Promo: Bullseye with Jesse Thorn is a production of MaximumFun.org and is distributed by NPR.
Music: “Huddle Formation” from the album Thunder, Lightning, Strike by The Go! Team—a fast, upbeat, peppy song. Music plays as Jesse speaks, then fades out.
Jesse Thorn: It’s Bullseye, I’m Jesse Thorn. Being a kid is hard, right? So many choices get made for you. The people who make those choices, grownups, don’t often feel like explaining themselves. You can’t drive to In-N-Out and get a double-double whenever you feel like it. Then maybe you get to high school, and you can finally drive and get that double-double, but have you picked out a college? What are you going to be for the rest of your life?
Now, add to all of that another wrinkle: being a gifted child. You can play the violin like a fancy adult. You can read like a college student. You’re in middle school, but you can paint landscapes like somebody with an MFA. Think about all the pressure that that applies. The pressure to keep doing that thing you’re good at for the rest of your life; the pressure to keep getting better and better at that thing, so your peers never catch up with you. So many opportunities to fail and disappoint. It sounds exhausting, right?
Tavi Gevinson was a gifted child. She started keeping a fashion blog when she was only 11 years old. It was a monumental success.
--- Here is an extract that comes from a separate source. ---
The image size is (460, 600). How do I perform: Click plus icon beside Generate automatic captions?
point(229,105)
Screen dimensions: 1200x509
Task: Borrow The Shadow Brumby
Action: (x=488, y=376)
Then at 15, she founded Rookie—a teen magazine that covered fashion and gender and pop music. It was fun and frivolous, serious and thoughtful, always engrossing. A real special achievement. That magazine ended its run in 2018. So, now. Tavi is no longer a gifted child, because—well, that kind of thing only lasts so long, by definition. So, what comes after that?
For Tavi Gevinson, gifted adulthood. Seriously, she is so talented. She has acted in movies, on television, on and off Broadway. And she remains a writer. Last month, she released Glimpses of the Moon. It’s an audio drama that tells the story of a man and a woman who stage a fake wedding to get free stuff. She also just published a zine. (Chuckling.) And yes, it is 2024, and she published a zine. It’s called Fanfiction, and it is—in Gevinson’s own words—a deranged novella about a writer named Tavi and her friendship with Taylor Swift.
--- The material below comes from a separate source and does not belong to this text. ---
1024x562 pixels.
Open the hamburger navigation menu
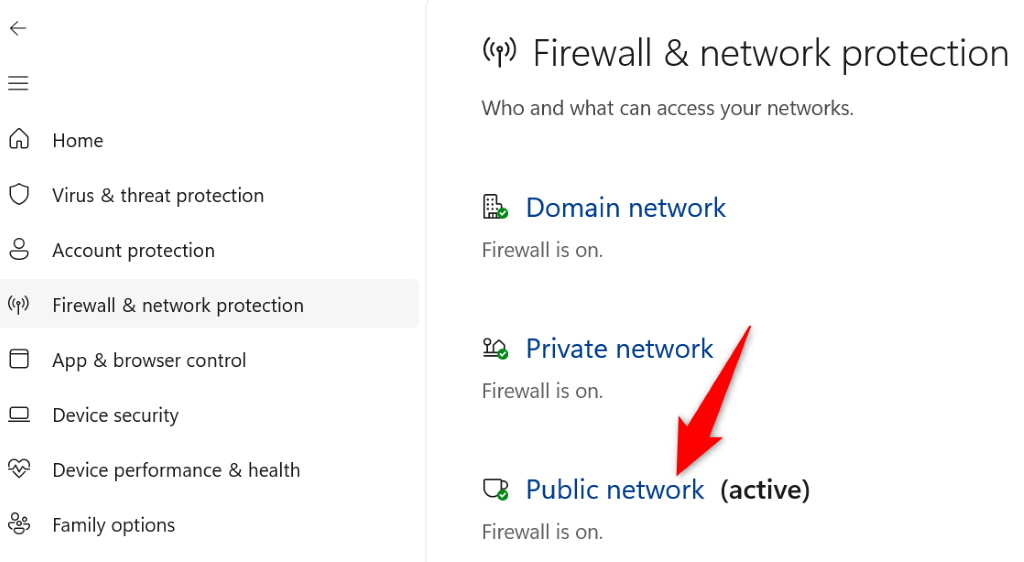(18, 84)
Gevinson really is, or was, friends with Taylor Swift. She also, as a teenager, was a superfan. And the book is all about exploring celebrity and fandom in a mix of fiction and nonfiction that we can’t quite put our fingers on. Both that zine and the audio drama are fantastic. Tavi Gevinson, fantastic. Let’s quit dawdling and get into our conversation.
Transition: Upbeat, chiming synth.
Jesse Thorn: Tavi Gevinson, welcome to Bullseye. I’m happy to have you back on the show.
Tavi: Thanks, Jesse! I’m really happy to be here.
Jesse Thorn: Here’s the thing. So, listening to the new show—the new podcast, Glimpses of the Moon—and reading Fanfiction, your most recent blog, and knowing your life as I do to some extent, it feels like a heavy period of reckoning for you.
Tavi: With? (Chuckles.)
Jesse Thorn: Like, trying to get a handle on the very weird phenomena of the early part of your career.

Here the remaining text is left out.